BEGIN

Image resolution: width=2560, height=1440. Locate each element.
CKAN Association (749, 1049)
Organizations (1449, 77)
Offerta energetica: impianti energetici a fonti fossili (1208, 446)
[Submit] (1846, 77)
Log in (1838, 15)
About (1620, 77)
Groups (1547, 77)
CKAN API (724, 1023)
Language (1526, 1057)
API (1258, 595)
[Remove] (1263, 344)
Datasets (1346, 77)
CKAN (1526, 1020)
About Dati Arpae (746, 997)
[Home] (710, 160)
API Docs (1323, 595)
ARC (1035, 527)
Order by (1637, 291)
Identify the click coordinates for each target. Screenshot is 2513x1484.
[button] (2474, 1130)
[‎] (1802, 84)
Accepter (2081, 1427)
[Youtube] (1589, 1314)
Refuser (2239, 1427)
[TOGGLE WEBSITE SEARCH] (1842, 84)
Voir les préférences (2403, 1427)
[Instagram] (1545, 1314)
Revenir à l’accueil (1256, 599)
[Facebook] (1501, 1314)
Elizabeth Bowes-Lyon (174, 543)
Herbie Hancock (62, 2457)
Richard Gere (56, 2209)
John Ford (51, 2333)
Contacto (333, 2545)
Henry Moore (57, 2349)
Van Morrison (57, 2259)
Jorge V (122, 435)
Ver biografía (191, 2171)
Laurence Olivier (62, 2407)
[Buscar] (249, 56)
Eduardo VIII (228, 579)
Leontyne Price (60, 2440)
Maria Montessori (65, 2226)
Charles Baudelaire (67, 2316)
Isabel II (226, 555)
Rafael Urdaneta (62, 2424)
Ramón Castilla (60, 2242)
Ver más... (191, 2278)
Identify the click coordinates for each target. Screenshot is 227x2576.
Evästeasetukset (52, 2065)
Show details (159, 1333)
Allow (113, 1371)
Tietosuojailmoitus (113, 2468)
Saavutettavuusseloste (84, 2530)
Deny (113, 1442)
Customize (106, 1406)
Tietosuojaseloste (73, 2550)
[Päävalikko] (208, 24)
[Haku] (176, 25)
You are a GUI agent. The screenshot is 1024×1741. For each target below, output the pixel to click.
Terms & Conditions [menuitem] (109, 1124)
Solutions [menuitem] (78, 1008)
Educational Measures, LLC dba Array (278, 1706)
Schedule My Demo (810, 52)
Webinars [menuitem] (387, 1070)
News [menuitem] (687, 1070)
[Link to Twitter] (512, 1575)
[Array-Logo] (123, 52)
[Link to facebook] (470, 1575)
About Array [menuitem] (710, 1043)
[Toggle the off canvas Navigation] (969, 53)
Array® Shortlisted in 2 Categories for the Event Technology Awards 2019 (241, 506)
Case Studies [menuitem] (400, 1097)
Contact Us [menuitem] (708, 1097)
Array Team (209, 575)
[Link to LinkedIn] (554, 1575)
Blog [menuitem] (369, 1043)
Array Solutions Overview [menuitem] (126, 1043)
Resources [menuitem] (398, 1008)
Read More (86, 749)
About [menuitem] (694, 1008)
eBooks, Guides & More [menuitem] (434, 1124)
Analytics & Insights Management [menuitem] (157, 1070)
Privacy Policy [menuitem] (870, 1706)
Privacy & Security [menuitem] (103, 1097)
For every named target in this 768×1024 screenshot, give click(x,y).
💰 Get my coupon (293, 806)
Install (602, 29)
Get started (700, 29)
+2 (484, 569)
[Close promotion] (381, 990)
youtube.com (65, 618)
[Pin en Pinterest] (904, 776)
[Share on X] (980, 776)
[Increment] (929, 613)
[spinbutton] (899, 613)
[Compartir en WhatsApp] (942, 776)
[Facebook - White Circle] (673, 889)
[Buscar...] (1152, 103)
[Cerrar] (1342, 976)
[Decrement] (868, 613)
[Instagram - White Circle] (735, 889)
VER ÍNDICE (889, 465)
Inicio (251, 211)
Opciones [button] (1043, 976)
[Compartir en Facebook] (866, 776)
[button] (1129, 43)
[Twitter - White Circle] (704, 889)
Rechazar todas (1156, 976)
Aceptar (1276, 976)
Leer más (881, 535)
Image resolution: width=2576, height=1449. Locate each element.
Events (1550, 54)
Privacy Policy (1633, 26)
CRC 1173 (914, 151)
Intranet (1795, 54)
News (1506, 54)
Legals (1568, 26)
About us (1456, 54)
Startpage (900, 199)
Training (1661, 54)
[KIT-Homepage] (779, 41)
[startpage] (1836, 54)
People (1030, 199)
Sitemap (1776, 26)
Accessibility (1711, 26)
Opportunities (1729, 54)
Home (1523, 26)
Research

END

* Instructions for the task
Return the material in full, restating each entry word for word.

* Your response
Image resolution: width=2560, height=1440. Locate each element.
CKAN Association (749, 1049)
Organizations (1449, 77)
Offerta energetica: impianti energetici a fonti fossili (1208, 446)
[Submit] (1846, 77)
Log in (1838, 15)
About (1620, 77)
Groups (1547, 77)
CKAN API (724, 1023)
Language (1526, 1057)
API (1258, 595)
[Remove] (1263, 344)
Datasets (1346, 77)
CKAN (1526, 1020)
About Dati Arpae (746, 997)
[Home] (710, 160)
API Docs (1323, 595)
ARC (1035, 527)
Order by (1637, 291)
Identify the click coordinates for each target. Screenshot is 2513x1484.
[button] (2474, 1130)
[‎] (1802, 84)
Accepter (2081, 1427)
[Youtube] (1589, 1314)
Refuser (2239, 1427)
[TOGGLE WEBSITE SEARCH] (1842, 84)
Voir les préférences (2403, 1427)
[Instagram] (1545, 1314)
Revenir à l’accueil (1256, 599)
[Facebook] (1501, 1314)
Elizabeth Bowes-Lyon (174, 543)
Herbie Hancock (62, 2457)
Richard Gere (56, 2209)
John Ford (51, 2333)
Contacto (333, 2545)
Henry Moore (57, 2349)
Van Morrison (57, 2259)
Jorge V (122, 435)
Ver biografía (191, 2171)
Laurence Olivier (62, 2407)
[Buscar] (249, 56)
Eduardo VIII (228, 579)
Leontyne Price (60, 2440)
Maria Montessori (65, 2226)
Charles Baudelaire (67, 2316)
Isabel II (226, 555)
Rafael Urdaneta (62, 2424)
Ramón Castilla (60, 2242)
Ver más... (191, 2278)
Identify the click coordinates for each target. Screenshot is 227x2576.
Evästeasetukset (52, 2065)
Show details (159, 1333)
Allow (113, 1371)
Tietosuojailmoitus (113, 2468)
Saavutettavuusseloste (84, 2530)
Deny (113, 1442)
Customize (106, 1406)
Tietosuojaseloste (73, 2550)
[Päävalikko] (208, 24)
[Haku] (176, 25)
You are a GUI agent. The screenshot is 1024×1741. For each target below, output the pixel to click.
Terms & Conditions [menuitem] (109, 1124)
Solutions [menuitem] (78, 1008)
Educational Measures, LLC dba Array (278, 1706)
Schedule My Demo (810, 52)
Webinars [menuitem] (387, 1070)
News [menuitem] (687, 1070)
[Link to Twitter] (512, 1575)
[Array-Logo] (123, 52)
[Link to facebook] (470, 1575)
About Array [menuitem] (710, 1043)
[Toggle the off canvas Navigation] (969, 53)
Array® Shortlisted in 2 Categories for the Event Technology Awards 2019 (241, 506)
Case Studies [menuitem] (400, 1097)
Contact Us [menuitem] (708, 1097)
Array Team (209, 575)
[Link to LinkedIn] (554, 1575)
Blog [menuitem] (369, 1043)
Array Solutions Overview [menuitem] (126, 1043)
Resources [menuitem] (398, 1008)
Read More (86, 749)
About [menuitem] (694, 1008)
eBooks, Guides & More [menuitem] (434, 1124)
Analytics & Insights Management [menuitem] (157, 1070)
Privacy Policy [menuitem] (870, 1706)
Privacy & Security [menuitem] (103, 1097)
For every named target in this 768×1024 screenshot, give click(x,y).
💰 Get my coupon (293, 806)
Install (602, 29)
Get started (700, 29)
+2 (484, 569)
[Close promotion] (381, 990)
youtube.com (65, 618)
[Pin en Pinterest] (904, 776)
[Share on X] (980, 776)
[Increment] (929, 613)
[spinbutton] (899, 613)
[Compartir en WhatsApp] (942, 776)
[Facebook - White Circle] (673, 889)
[Buscar...] (1152, 103)
[Cerrar] (1342, 976)
[Decrement] (868, 613)
[Instagram - White Circle] (735, 889)
VER ÍNDICE (889, 465)
Inicio (251, 211)
Opciones [button] (1043, 976)
[Compartir en Facebook] (866, 776)
[button] (1129, 43)
[Twitter - White Circle] (704, 889)
Rechazar todas (1156, 976)
Aceptar (1276, 976)
Leer más (881, 535)
Image resolution: width=2576, height=1449. Locate each element.
Events (1550, 54)
Privacy Policy (1633, 26)
CRC 1173 (914, 151)
Intranet (1795, 54)
News (1506, 54)
Legals (1568, 26)
About us (1456, 54)
Startpage (900, 199)
Training (1661, 54)
[KIT-Homepage] (779, 41)
[startpage] (1836, 54)
People (1030, 199)
Sitemap (1776, 26)
Accessibility (1711, 26)
Opportunities (1729, 54)
Home (1523, 26)
Research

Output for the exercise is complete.